Akhirnya, pada 1916, pemerintah Kolonial mengeluarkan keputusan Ordonansi Haji, yaitu setiap orang yang pulang dari haji wajib menggunakan gelar “haji”. "Untuk apa (ordonansi haji, red)? Supaya gampang mengawasi, intelijen, sejak 1916 itulah setiap orang Indonesia yang pulang dari luar negeri diberi gelar haji," ujar Agus.
Adapun sebutan atau panggilan “Ya Haj” yang ada di Timur Tengah hanya bersifat verbal atau ucapan penghormatan saja, karena pemerintahan di sana tidak mengeluarkan sertifikat haji.
Gelar haji hanya ada di Indonesia
Guru Besar bidang Ilmu Sejarah Peradaban Islam UIN Raden Mas Said Surakarta, Syamsul Bakri, menyatakan, gelar haji hanya khas ada di Indonesia.
"Itu khas Indonesia, tidak ada di negara lain. Buktinya di Timur Tengah tidak ada gelar Haji, orang Barat juga tidak bergelar Haji walaupun sudah haji," ujarnya dikutip dari kompas.com.
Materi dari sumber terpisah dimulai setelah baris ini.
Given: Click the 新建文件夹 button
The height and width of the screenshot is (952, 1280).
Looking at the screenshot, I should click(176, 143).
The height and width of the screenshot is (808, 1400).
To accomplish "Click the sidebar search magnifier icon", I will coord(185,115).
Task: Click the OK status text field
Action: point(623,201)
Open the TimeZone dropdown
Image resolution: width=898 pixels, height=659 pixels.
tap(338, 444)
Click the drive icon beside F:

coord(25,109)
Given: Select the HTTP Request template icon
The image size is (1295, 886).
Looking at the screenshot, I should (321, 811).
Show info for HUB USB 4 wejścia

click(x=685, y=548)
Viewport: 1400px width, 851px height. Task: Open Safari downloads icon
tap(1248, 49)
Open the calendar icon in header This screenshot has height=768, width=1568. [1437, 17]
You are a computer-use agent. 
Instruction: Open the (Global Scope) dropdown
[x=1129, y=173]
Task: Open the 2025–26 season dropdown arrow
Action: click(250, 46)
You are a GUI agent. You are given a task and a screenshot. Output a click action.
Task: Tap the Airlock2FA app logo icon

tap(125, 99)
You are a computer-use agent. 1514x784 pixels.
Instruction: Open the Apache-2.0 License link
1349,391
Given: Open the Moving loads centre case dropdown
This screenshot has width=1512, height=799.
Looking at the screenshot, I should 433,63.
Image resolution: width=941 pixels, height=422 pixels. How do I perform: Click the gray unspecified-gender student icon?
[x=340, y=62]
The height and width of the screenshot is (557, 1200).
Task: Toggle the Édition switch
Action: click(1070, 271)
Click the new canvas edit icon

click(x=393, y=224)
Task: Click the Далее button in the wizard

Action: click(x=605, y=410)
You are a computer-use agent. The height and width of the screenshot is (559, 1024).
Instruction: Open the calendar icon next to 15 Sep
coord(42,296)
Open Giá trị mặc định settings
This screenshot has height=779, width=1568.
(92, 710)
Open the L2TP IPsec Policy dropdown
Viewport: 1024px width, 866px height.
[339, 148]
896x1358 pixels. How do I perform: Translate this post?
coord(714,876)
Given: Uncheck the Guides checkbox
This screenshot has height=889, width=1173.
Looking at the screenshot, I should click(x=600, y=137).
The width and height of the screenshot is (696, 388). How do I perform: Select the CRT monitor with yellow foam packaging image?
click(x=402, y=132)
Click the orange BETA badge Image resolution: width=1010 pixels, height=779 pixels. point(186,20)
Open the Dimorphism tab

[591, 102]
"Dulu orang haji tidak seminggu sebulan, bahkan bertahun-tahun, karena di sana sambil ngaji, sambil bekerja, macam-macam, dan ada interaksi orang yang berhaji dari berbagai negara," tutur Syamsul.
"Maka orang-orang yang sepulang haji ditandai dan diberi gelar Haji oleh pemerintah kolonial, menyatu dengan namanya," jelas Syamsul.
Syamsul menjelaskan, gelar Haji pemberian Belanda ini bukan gelar penghormatan. Melainkan untuk menandakan para tokoh.